Ainsi, la cour d’appel infirmera le jugement en ses chefs expressément critiqués et statuant à nouveau, prononcera la nullité du contrat de cautionnement souscrit par Madame [M] [N] au profit des époux [Y] le 15 septembre 2020.
Madame [M] [N] sollicite la condamnation des époux [Y] à lui restituer la somme de 932, 23 euros, versée en exécution du jugement déféré.
Il convient de rappeler qu’il est de jurisprudence constante qu’un arrêt infirmatif constitue un titre exécutoire permettant le recouvrement des sommes versées en vertu de la décision de première instance sans qu’une mention expresse en ce sens soit nécessaire (3e Civ., 15 septembre 2016, pourvoi n° 15-21.483, 3e Civ., 27 juin 2019, pourvoi n° 18-10.836).
Ainsi, le présent arrêt infirmatif vaudra titre de restitution.

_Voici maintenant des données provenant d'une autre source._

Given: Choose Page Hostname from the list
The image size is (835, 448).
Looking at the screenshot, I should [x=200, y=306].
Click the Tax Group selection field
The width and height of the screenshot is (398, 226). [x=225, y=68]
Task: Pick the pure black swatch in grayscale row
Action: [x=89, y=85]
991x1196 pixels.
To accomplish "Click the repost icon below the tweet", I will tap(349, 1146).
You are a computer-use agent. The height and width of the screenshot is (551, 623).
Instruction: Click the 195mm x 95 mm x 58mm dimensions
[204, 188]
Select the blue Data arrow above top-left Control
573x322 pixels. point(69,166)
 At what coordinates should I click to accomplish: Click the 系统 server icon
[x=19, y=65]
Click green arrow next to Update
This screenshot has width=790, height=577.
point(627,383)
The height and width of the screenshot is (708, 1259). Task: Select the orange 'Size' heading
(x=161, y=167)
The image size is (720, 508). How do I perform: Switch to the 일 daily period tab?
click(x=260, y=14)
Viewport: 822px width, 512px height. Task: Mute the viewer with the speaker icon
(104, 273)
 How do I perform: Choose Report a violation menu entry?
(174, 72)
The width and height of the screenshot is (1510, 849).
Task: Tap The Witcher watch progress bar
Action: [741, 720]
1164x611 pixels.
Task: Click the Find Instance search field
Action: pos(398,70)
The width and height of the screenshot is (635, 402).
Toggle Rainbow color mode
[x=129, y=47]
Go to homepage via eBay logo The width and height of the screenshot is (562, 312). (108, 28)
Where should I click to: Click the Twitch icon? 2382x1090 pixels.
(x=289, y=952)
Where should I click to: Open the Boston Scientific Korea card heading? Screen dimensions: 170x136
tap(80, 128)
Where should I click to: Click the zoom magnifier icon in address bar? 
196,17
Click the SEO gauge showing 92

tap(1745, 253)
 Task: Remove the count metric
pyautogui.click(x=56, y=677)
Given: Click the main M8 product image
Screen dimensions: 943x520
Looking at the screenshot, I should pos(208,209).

Les époux [Y] qui succombent seront condamnés à payer à Madame [M] [N] la somme de 2000 euros au titre de l’article 700 du code de procédure civile ainsi qu’au paiement des dépens d’appel.
Mme [C] [N], restera seule tenue au paiement des dépens de première instance, comprenant les frais du commandement de payer.
Parties perdantes au sens de l’article 696 du code de procédure civile dans la présente instance en appel, M. [L] [Y] et Mme [W] [B] son épouse seront condamnés aux entiers dépens.
PAR CES MOTIFS
La cour,
statuant publiquement et dans les limites de l’appel, par arrêt rendu par défaut après en avoir délibéré conformément à la loi,
Statuant dans les limites de l’appel,
Infirme le jugement rendu le 5 février 2024 par le juge des contentieux de la protection du tribunal judiciaire de proximité de Fontenay-le-comte en toutes ses dispositions expressément critiqués ;
Statuant à nouveau de ces chefs infirmés et y ajoutant,
Prononce la nullité du contrat de cautionnement souscrit par Madame [M] [N] le 15 septembre 2020 ;
Déboute les M. [L] [Y] et Mme [W] [B] son épouse de l’ensemble de leurs demandes formées à l’encontre de Mme [M] [N] ;
Condamne Monsieur [L] [Y] et Madame [W] [Y] à payer à Madame [M] [N] la somme de 2.000 euros au titre de l’article 700 du code de procédure civile ;
Condamne Madame [C] [N] aux dépens de première instance comprenant les frais du commandement de payer ;
Condamne Monsieur [L] [Y] et Madame [W] [Y] au paiement des dépens d’appel.